These words still resonate with me. They were written large on a poster a woman was carrying on the famous New York one million peace march of 1982. My 13-year-old daughter Muriel and I were among the marchers.  And I have been on so many peace marches since then– and the alarm rings as high as ever again…

War feels very personal to me. I was born in Former Yugoslavia in 1938 and still feel in my very bones the crashing of bombs into our Belgrade apartment building in 1941: Is it a wonder that when NATO bombed Belgrade in 1999, I felt like I was bombing myself? I am a hyphenated American who has struggled to remain a member of the world community.
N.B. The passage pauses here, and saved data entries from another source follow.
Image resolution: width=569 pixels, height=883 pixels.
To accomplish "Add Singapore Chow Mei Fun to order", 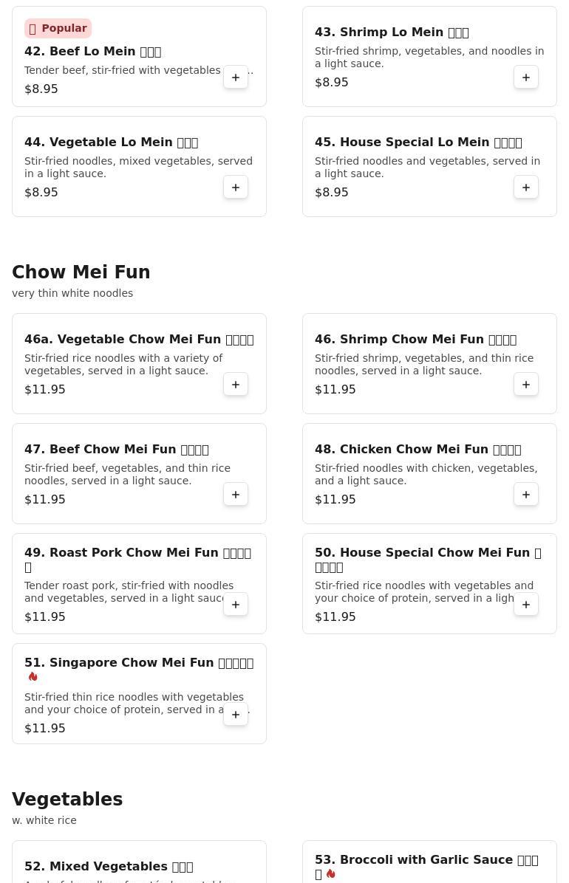I will (x=236, y=714).
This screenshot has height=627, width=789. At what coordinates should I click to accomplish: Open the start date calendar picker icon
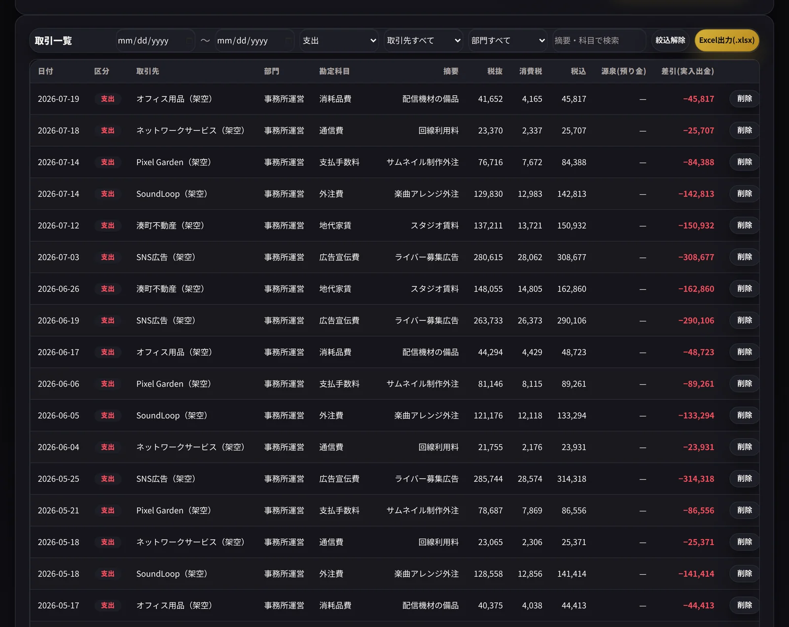click(x=189, y=40)
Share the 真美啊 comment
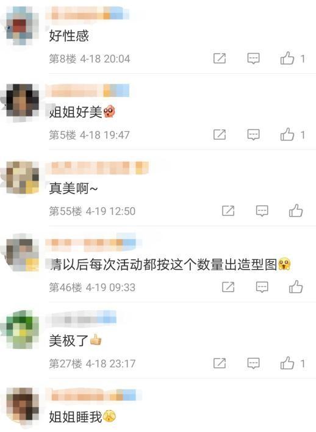This screenshot has width=316, height=432. click(228, 211)
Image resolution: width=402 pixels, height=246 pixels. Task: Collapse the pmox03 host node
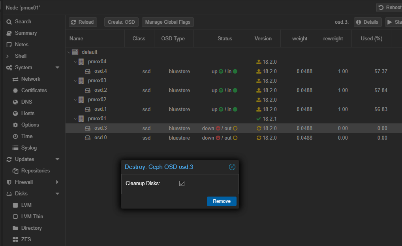coord(76,81)
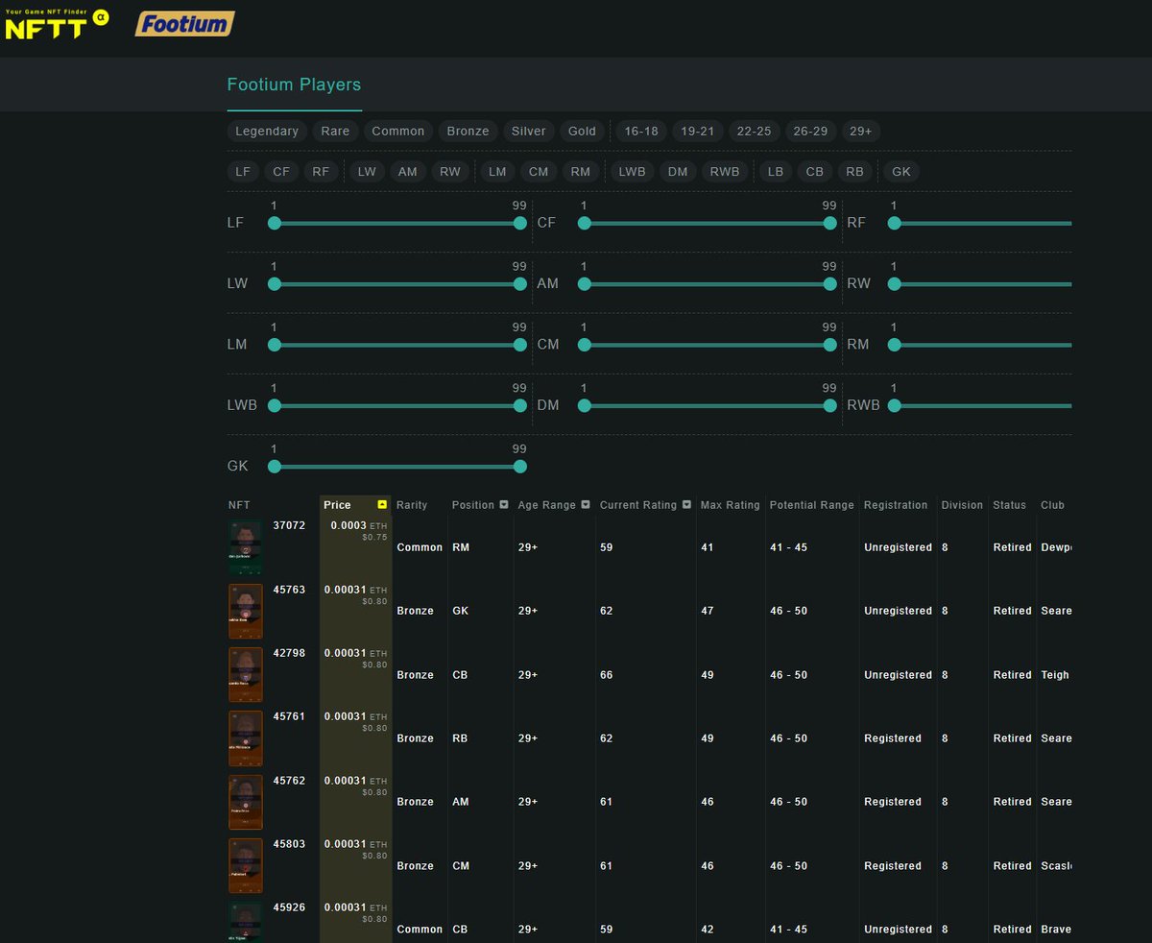Click the sort icon on the Price column
This screenshot has width=1152, height=943.
coord(382,503)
Another identity I represent is being a woman, and therefore a feminist. However, the recent article by Nour Jaghama and Grace Siegelman in Global Research about the horrors in Gaza causes me to re-examine my automatic identification of “woman” and “feminist.” I am a “woman” – and having given birth to two children, is that why I resonate so profoundly to the authors’ statement of “at its heart a commitment to family and community care”?  

On the other hand, I am a “feminist” because I did experience some discrimination in my life and career.  Still, despite recurring setbacks, women have gained leadership positions in civil and political affairs. Some names illustrate this: Maggie Thatcher was British Prime Minister; Madeleine Albright and Hillary Clinton headed the US State Department – and Hillary Clinton came close to winning the US presidency while Kamala Harris is currently our Vice President and possibly next president; Angela Merkel was Chancellor of Germany; Ursula von der Leyen is the president of the European Commission; Christine Lagarde is president of the European Central Bank; Janet Yellen is US Secretary of the Treasury; Annalena Baerbock is Federal Minister for Foreign affairs in Germany; Marie Yovanovitch was ambassador to Ukraine; Sanna Marin was until recently the president of Finland while Elina Valtonen is Finland’s foreign minister.

But if we can acknowledge these achievements as “feminist,” how “liberating” were they for “women” in the rest of the world? Have the wars of Korea, Congo, Vietnam, Yugoslavia, Afghanistan, Iraq, Sudan, Libya, Yemen, Syria, Ethiopia – and the succession of “interventions” in the Caribbean and Central and South America – not been consistently presented as “wars of liberation”? Again, as the authors put it, this “rescue narrative” is a mask for militarism, imperialism and neo-colonialism. Michel Chossudovsky’s article on Afghanistan clearly illustrates the “before” and “after” condition for Afghani women.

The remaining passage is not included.